--- START ---
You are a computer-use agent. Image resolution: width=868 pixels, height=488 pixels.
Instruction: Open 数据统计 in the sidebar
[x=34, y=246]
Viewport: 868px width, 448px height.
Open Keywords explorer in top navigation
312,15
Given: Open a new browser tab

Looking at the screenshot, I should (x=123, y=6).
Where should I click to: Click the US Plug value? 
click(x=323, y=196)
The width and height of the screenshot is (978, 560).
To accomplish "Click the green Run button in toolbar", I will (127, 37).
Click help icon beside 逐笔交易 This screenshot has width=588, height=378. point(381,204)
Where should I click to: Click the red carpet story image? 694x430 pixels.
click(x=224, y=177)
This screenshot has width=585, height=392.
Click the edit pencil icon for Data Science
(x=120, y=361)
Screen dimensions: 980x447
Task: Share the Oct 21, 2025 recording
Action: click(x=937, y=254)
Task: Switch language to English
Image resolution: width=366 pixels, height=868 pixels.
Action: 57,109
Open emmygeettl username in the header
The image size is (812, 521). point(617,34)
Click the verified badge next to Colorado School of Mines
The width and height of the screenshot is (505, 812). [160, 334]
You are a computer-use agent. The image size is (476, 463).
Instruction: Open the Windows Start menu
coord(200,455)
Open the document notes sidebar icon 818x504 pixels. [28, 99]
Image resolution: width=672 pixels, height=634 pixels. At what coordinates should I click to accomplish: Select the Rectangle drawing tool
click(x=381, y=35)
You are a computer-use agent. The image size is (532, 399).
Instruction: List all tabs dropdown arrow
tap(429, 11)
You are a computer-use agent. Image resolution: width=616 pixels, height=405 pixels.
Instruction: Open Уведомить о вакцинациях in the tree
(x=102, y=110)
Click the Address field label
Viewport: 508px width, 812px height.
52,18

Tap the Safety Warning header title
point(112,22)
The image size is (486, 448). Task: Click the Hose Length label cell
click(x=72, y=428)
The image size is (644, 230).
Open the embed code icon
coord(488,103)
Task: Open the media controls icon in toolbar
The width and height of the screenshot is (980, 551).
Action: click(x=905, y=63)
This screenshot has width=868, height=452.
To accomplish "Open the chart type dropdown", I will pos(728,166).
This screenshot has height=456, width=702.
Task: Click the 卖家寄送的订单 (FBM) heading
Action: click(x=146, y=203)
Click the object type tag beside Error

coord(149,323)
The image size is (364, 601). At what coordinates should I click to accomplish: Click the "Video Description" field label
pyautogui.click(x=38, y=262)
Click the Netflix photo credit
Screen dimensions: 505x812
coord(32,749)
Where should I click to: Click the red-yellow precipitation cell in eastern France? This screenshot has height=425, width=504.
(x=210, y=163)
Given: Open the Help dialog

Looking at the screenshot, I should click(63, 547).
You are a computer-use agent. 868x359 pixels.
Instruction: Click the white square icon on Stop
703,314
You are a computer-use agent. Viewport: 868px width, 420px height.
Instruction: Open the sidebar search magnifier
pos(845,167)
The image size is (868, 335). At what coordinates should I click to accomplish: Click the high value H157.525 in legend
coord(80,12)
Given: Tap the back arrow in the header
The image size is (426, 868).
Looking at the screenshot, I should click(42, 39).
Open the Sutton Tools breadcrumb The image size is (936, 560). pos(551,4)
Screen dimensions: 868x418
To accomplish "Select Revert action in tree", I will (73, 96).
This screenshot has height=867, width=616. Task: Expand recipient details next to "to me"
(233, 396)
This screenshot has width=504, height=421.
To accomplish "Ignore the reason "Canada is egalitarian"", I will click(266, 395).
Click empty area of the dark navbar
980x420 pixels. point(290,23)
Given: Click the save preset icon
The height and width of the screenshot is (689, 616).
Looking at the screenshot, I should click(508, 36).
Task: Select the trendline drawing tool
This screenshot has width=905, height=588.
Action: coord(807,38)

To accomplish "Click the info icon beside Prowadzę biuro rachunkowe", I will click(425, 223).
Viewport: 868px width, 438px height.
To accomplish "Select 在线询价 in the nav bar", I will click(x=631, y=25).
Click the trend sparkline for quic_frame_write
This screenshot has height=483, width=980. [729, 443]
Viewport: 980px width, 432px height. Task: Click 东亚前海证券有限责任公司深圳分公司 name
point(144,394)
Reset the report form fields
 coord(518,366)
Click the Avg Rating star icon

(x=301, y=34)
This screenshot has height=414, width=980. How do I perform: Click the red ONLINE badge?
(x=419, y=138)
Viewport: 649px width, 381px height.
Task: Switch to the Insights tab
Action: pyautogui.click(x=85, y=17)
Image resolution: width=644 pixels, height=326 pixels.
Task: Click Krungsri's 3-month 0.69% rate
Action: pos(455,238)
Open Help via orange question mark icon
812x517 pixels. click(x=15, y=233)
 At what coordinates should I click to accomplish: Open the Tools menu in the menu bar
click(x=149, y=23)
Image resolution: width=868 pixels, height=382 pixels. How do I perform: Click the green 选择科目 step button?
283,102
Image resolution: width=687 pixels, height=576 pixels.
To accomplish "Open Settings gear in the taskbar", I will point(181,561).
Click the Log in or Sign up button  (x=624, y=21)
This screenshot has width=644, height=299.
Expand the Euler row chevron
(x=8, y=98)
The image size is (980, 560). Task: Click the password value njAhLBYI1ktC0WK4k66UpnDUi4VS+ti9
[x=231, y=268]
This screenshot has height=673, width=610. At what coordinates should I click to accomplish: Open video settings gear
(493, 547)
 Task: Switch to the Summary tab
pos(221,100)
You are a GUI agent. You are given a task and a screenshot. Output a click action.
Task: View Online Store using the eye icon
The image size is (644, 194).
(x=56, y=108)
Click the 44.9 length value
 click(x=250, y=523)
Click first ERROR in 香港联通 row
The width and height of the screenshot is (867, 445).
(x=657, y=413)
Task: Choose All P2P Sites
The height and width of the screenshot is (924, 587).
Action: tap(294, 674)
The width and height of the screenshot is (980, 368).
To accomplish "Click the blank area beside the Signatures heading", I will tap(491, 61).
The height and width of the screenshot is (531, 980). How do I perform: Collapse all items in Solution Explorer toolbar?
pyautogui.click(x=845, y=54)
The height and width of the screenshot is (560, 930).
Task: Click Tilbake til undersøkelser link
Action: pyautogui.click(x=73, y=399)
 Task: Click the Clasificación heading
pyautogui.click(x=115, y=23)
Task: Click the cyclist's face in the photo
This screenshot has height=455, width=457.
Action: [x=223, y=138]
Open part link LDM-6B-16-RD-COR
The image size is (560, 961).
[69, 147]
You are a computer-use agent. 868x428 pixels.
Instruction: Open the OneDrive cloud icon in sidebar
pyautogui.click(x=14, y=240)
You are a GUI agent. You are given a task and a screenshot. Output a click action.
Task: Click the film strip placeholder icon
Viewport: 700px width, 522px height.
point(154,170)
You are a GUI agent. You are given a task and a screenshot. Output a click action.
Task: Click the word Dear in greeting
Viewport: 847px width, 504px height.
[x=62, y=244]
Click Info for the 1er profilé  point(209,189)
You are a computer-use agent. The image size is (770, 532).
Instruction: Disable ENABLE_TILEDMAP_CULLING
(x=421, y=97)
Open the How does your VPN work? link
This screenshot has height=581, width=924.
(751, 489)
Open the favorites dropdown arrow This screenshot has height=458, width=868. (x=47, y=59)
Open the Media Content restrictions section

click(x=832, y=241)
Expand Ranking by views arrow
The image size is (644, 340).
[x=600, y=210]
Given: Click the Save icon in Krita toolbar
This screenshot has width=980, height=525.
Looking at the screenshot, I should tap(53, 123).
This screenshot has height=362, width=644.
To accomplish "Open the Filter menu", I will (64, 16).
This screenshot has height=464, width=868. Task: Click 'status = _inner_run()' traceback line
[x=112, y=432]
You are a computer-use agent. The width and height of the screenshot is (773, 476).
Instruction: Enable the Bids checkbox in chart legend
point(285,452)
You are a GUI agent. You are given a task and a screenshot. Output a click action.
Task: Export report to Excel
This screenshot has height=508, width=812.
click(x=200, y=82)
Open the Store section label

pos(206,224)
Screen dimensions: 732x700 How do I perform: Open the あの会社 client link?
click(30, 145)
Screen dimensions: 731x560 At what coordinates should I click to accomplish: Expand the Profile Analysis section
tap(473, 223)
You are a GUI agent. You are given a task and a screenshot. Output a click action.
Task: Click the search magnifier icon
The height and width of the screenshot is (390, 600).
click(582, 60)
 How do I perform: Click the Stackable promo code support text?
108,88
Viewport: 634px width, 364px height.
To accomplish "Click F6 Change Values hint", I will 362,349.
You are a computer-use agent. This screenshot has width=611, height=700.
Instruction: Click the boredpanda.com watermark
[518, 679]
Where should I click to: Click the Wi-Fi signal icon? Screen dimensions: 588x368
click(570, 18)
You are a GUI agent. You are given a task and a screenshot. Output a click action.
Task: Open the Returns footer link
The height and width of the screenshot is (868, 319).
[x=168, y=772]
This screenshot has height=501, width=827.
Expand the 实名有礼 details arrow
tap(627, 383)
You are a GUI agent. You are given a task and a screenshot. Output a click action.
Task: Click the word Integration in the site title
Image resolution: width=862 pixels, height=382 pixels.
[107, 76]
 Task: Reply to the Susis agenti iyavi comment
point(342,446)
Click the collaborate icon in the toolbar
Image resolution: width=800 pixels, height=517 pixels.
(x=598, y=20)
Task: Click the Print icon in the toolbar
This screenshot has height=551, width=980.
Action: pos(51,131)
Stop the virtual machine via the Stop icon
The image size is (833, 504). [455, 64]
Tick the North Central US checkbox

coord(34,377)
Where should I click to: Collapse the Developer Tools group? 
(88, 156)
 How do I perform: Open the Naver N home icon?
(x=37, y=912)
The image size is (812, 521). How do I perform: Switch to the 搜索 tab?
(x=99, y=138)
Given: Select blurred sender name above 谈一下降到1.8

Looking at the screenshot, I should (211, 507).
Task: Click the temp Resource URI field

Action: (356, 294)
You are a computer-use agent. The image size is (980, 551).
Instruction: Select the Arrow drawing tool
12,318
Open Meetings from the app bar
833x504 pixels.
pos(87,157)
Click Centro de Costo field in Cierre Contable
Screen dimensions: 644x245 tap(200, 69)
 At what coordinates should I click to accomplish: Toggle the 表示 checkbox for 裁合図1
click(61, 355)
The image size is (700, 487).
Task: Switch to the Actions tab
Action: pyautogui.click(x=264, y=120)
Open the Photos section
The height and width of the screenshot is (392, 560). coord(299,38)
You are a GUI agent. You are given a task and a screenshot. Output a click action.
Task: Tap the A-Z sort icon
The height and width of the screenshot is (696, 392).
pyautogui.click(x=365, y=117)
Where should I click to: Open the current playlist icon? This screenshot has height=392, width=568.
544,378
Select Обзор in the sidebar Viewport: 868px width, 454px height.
--- END ---
→ Work instructions: Copy each line in the entries above where "computer" turns up.

→ Task result:
You are a computer-use agent. Image resolution: width=868 pixels, height=488 pixels.
You are a computer-use agent. The image size is (476, 463).
You are a computer-use agent. The image size is (532, 399).
You are a computer-use agent. Image resolution: width=616 pixels, height=405 pixels.
You are a computer-use agent. 868x359 pixels.
You are a computer-use agent. Viewport: 868px width, 420px height.
You are a computer-use agent. 868x428 pixels.
You are a computer-use agent. The image size is (770, 532).
You are a computer-use agent. The width and height of the screenshot is (773, 476).
You are a computer-use agent. This screenshot has width=611, height=700.
You are a computer-use agent. The image size is (980, 551).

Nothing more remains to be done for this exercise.